--- Recorded data Enclosed Below ---

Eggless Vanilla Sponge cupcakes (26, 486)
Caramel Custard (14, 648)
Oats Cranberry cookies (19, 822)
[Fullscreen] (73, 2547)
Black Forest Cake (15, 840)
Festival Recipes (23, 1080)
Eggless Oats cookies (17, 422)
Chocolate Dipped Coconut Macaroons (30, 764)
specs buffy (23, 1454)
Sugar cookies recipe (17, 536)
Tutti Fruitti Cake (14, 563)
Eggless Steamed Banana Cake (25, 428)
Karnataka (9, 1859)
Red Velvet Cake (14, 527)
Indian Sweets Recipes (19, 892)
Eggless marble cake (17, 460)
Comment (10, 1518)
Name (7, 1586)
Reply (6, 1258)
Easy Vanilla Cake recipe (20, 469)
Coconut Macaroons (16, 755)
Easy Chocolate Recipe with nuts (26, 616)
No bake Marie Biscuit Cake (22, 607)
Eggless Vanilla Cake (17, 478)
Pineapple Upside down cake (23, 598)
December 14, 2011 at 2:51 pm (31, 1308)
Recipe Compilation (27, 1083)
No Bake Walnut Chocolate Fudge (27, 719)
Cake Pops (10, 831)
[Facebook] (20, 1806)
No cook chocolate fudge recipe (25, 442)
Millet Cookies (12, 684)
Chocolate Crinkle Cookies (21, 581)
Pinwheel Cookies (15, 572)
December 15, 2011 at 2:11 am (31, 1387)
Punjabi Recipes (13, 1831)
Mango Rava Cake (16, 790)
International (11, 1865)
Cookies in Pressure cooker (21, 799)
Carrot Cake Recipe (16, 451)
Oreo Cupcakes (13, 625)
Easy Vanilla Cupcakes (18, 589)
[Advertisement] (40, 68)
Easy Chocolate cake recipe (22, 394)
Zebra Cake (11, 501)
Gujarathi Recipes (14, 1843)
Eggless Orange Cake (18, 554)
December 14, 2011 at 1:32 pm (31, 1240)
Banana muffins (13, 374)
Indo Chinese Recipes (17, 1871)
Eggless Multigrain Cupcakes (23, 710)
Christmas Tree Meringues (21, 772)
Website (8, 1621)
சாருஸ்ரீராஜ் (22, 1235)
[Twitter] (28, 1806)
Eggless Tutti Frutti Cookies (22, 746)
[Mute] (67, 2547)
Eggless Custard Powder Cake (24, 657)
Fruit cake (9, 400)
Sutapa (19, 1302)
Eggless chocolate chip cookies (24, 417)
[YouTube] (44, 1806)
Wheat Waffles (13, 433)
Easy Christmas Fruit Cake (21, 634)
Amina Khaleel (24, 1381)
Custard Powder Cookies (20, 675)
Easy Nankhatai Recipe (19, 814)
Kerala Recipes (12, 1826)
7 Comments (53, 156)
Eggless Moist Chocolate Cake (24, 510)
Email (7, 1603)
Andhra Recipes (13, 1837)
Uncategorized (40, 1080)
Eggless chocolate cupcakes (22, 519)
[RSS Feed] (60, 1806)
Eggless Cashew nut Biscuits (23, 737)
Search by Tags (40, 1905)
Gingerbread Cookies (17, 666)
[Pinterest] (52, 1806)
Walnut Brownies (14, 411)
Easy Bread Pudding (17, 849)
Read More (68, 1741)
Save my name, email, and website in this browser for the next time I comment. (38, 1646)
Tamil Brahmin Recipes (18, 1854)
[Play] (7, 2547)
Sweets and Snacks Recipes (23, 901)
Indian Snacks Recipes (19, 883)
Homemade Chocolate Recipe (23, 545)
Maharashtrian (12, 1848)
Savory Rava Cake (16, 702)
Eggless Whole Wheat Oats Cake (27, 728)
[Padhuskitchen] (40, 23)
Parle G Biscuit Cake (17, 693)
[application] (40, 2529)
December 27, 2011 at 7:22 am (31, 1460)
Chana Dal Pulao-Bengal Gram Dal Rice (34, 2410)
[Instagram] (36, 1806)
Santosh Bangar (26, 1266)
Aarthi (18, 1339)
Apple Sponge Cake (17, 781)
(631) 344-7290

--- End of Enclosed Recorded data ---

Aim of the exercise
Write out the data once more, word for word.

Answer to the exercise
Eggless Vanilla Sponge cupcakes (26, 486)
Caramel Custard (14, 648)
Oats Cranberry cookies (19, 822)
[Fullscreen] (73, 2547)
Black Forest Cake (15, 840)
Festival Recipes (23, 1080)
Eggless Oats cookies (17, 422)
Chocolate Dipped Coconut Macaroons (30, 764)
specs buffy (23, 1454)
Sugar cookies recipe (17, 536)
Tutti Fruitti Cake (14, 563)
Eggless Steamed Banana Cake (25, 428)
Karnataka (9, 1859)
Red Velvet Cake (14, 527)
Indian Sweets Recipes (19, 892)
Eggless marble cake (17, 460)
Comment (10, 1518)
Name (7, 1586)
Reply (6, 1258)
Easy Vanilla Cake recipe (20, 469)
Coconut Macaroons (16, 755)
Easy Chocolate Recipe with nuts (26, 616)
No bake Marie Biscuit Cake (22, 607)
Eggless Vanilla Cake (17, 478)
Pineapple Upside down cake (23, 598)
December 14, 2011 at 2:51 pm (31, 1308)
Recipe Compilation (27, 1083)
No Bake Walnut Chocolate Fudge (27, 719)
Cake Pops (10, 831)
[Facebook] (20, 1806)
No cook chocolate fudge recipe (25, 442)
Millet Cookies (12, 684)
Chocolate Crinkle Cookies (21, 581)
Pinwheel Cookies (15, 572)
December 15, 2011 at 2:11 am (31, 1387)
Punjabi Recipes (13, 1831)
Mango Rava Cake (16, 790)
International (11, 1865)
Cookies in Pressure cooker (21, 799)
Carrot Cake Recipe (16, 451)
Oreo Cupcakes (13, 625)
Easy Vanilla Cupcakes (18, 589)
[Advertisement] (40, 68)
Easy Chocolate cake recipe (22, 394)
Zebra Cake (11, 501)
Gujarathi Recipes (14, 1843)
Eggless Orange Cake (18, 554)
December 14, 2011 at 1:32 pm (31, 1240)
Banana muffins (13, 374)
Indo Chinese Recipes (17, 1871)
Eggless Multigrain Cupcakes (23, 710)
Christmas Tree Meringues (21, 772)
Website (8, 1621)
சாருஸ்ரீராஜ் (22, 1235)
[Twitter] (28, 1806)
Eggless Tutti Frutti Cookies (22, 746)
[Mute] (67, 2547)
Eggless Custard Powder Cake (24, 657)
Fruit cake (9, 400)
Sutapa (19, 1302)
Eggless chocolate chip cookies (24, 417)
[YouTube] (44, 1806)
Wheat Waffles (13, 433)
Easy Christmas Fruit Cake (21, 634)
Amina Khaleel (24, 1381)
Custard Powder Cookies (20, 675)
Easy Nankhatai Recipe (19, 814)
Kerala Recipes (12, 1826)
7 Comments (53, 156)
Eggless Moist Chocolate Cake (24, 510)
Email (7, 1603)
Andhra Recipes (13, 1837)
Uncategorized (40, 1080)
Eggless chocolate cupcakes (22, 519)
[RSS Feed] (60, 1806)
Eggless Cashew nut Biscuits (23, 737)
Search by Tags (40, 1905)
Gingerbread Cookies (17, 666)
[Pinterest] (52, 1806)
Walnut Brownies (14, 411)
Easy Bread Pudding (17, 849)
Read More (68, 1741)
Save my name, email, and website in this browser for the next time I comment. (38, 1646)
Tamil Brahmin Recipes (18, 1854)
[Play] (7, 2547)
Sweets and Snacks Recipes (23, 901)
Indian Snacks Recipes (19, 883)
Homemade Chocolate Recipe (23, 545)
Maharashtrian (12, 1848)
Savory Rava Cake (16, 702)
Eggless Whole Wheat Oats Cake (27, 728)
[Padhuskitchen] (40, 23)
Parle G Biscuit Cake (17, 693)
[application] (40, 2529)
December 27, 2011 at 7:22 am (31, 1460)
Chana Dal Pulao-Bengal Gram Dal Rice (34, 2410)
[Instagram] (36, 1806)
Santosh Bangar (26, 1266)
Aarthi (18, 1339)
Apple Sponge Cake (17, 781)
(631) 344-7290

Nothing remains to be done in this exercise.